On Monday, Dr. Zamboni, in Hamilton for a scientific workshop, came out swinging at his critics. He said he has never proposed that blockages are the only cause of multiple sclerosis, and he welcomed more rigorous testing of his work.

"If I should be a neurologist and read the reports … the first thing that I should do is to investigate the neck veins in my patients, not to criticize the number of patients, the need for further study …," he told reporters.

Dr. Zamboni, a professor of medicine at the University of Ferrara, had 65 of his patients undergo angioplasty to clear blockages. Of those patients, 50 per cent reported no attacks in the next 18 months. In a control group that did not have the surgery, the rate was 27 per cent.

Already, researchers in Canada and around the world are eager to test Dr. Zamboni's theory. Scientists in Europe and the Middle East say they are seeing malformed or blocked veins in MS patients. Researchers in Buffalo are expected to release their findings, which involved 500 subjects, shortly.

In Canada, the Multiple Sclerosis Society is receiving proposals for projects to test Dr. Zamboni's work. It will make $100,000 available annually for two years. The team in Hamilton and another at the University of British Columbia plan to apply for the grants.
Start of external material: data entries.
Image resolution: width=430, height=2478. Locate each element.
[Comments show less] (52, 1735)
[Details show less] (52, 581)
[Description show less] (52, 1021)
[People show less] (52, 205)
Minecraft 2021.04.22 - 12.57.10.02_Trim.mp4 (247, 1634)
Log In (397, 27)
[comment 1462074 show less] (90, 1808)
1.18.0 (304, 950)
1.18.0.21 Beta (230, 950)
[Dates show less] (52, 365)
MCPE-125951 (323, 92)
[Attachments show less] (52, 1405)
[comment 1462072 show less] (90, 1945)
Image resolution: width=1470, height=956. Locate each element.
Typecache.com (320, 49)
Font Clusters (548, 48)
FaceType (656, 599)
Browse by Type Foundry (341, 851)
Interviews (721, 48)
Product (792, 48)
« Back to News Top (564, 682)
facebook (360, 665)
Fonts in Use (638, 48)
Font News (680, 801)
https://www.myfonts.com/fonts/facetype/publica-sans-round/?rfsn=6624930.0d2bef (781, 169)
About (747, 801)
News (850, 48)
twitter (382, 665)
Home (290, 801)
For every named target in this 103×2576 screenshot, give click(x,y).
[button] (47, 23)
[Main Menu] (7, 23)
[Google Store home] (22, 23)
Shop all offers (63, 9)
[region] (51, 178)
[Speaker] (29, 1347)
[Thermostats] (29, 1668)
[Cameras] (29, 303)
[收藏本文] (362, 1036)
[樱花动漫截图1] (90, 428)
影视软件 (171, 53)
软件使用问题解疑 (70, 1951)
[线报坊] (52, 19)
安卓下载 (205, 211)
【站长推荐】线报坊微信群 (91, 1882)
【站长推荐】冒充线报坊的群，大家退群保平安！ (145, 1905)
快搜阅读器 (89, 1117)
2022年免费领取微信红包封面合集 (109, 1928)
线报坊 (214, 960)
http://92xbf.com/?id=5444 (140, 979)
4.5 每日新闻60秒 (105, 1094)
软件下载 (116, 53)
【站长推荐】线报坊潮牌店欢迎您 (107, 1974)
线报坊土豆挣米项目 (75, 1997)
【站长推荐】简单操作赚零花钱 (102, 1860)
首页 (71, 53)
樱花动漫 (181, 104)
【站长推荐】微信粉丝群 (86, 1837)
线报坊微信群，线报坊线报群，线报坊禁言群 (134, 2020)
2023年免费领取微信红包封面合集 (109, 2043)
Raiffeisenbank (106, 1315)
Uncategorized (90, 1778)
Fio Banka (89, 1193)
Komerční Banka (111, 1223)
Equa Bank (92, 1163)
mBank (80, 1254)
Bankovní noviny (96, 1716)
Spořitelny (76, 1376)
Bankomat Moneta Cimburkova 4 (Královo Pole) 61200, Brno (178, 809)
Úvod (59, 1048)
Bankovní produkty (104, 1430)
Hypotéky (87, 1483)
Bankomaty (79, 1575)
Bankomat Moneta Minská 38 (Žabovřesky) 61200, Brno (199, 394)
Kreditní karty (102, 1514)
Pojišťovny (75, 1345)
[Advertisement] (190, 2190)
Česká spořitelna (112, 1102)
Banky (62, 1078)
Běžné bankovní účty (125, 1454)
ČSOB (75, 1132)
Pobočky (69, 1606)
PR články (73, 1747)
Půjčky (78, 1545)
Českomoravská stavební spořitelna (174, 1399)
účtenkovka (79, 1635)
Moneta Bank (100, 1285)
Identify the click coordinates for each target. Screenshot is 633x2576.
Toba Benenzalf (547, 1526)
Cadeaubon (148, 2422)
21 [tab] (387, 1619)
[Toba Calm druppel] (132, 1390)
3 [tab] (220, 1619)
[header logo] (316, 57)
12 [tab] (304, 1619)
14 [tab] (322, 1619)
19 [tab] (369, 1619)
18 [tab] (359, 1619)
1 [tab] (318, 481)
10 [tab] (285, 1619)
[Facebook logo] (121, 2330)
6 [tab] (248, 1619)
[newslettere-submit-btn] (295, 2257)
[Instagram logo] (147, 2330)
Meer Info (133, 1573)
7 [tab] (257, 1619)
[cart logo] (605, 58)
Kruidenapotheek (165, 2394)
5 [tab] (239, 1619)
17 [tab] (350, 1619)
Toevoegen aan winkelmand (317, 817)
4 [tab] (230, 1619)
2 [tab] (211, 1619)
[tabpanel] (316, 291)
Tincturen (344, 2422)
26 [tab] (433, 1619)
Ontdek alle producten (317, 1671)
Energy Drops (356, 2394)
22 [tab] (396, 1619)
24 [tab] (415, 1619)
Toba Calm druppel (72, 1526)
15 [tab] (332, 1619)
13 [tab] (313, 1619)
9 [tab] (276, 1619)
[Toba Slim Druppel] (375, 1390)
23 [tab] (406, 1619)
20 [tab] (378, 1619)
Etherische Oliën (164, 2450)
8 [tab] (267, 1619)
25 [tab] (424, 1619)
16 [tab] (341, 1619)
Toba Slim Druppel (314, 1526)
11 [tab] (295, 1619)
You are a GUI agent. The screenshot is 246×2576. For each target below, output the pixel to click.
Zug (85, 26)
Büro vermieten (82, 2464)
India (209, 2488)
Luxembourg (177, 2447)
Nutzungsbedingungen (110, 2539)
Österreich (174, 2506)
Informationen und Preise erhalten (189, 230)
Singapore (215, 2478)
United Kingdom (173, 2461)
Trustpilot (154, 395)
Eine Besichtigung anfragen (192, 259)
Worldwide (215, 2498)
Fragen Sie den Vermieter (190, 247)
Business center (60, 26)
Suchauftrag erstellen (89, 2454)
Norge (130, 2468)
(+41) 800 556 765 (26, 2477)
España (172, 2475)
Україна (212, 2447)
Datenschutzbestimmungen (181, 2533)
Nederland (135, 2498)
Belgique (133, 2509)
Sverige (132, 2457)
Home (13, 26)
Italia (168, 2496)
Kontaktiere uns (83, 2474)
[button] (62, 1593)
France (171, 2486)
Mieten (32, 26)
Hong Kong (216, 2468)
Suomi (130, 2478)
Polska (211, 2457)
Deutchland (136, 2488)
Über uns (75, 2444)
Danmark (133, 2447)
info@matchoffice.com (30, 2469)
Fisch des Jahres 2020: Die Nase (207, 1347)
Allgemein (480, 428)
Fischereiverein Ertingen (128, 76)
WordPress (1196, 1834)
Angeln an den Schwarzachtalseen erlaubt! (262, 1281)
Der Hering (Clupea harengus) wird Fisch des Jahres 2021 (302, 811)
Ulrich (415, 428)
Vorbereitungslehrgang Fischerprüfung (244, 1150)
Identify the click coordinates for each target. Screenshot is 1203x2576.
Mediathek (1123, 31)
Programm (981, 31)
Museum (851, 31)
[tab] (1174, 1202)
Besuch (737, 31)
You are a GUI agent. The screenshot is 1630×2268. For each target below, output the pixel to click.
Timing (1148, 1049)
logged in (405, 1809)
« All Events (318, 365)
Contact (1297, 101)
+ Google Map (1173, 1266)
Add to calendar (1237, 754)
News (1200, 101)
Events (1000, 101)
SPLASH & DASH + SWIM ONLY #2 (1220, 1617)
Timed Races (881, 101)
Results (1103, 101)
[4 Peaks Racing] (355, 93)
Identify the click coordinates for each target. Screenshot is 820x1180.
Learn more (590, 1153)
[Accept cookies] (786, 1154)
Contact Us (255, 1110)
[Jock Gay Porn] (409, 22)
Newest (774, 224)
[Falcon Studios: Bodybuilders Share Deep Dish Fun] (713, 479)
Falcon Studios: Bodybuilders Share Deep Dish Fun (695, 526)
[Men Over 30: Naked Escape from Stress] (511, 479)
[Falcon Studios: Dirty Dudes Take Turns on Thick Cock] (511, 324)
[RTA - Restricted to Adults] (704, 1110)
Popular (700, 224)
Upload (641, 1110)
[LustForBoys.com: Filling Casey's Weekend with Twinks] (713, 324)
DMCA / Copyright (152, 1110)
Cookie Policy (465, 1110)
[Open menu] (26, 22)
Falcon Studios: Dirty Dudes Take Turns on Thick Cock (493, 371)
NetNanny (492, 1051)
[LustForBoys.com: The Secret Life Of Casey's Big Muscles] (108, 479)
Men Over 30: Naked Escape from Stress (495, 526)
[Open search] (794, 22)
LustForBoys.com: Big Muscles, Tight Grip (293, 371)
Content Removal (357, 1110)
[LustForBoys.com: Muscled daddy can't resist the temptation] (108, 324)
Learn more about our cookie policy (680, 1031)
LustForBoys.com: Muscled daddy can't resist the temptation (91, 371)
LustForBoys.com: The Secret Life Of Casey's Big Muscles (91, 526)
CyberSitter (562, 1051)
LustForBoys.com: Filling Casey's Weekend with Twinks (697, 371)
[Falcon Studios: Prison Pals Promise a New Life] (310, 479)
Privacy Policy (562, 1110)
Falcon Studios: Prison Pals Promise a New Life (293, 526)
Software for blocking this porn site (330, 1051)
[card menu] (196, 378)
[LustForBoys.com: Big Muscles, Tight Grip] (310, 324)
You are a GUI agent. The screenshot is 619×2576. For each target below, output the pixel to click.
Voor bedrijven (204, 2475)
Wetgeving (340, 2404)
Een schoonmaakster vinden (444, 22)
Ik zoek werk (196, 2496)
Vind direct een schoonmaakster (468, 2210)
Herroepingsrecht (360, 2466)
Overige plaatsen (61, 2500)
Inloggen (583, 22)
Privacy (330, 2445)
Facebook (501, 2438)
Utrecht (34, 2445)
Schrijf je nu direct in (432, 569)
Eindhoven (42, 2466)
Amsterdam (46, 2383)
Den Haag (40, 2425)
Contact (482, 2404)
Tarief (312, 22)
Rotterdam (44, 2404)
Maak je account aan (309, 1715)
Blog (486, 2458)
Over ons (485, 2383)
Mark Haacke, director of the MRI Institute for Biomedical Research in Detroit and an adjunct professor at McMaster University, has been urging patients to send him MRI scans of their heads and necks. He will be working with the Hamilton team. He acknowledged Monday that Dr. Zamboni's theory may not provide all the answers to multiple sclerosis, but it could be a contributing factor. "It behooves us to investigate it further," he said.

Multiple sclerosis is a degenerative condition that can cause loss of balance, impaired speech, extreme fatigue and paralysis.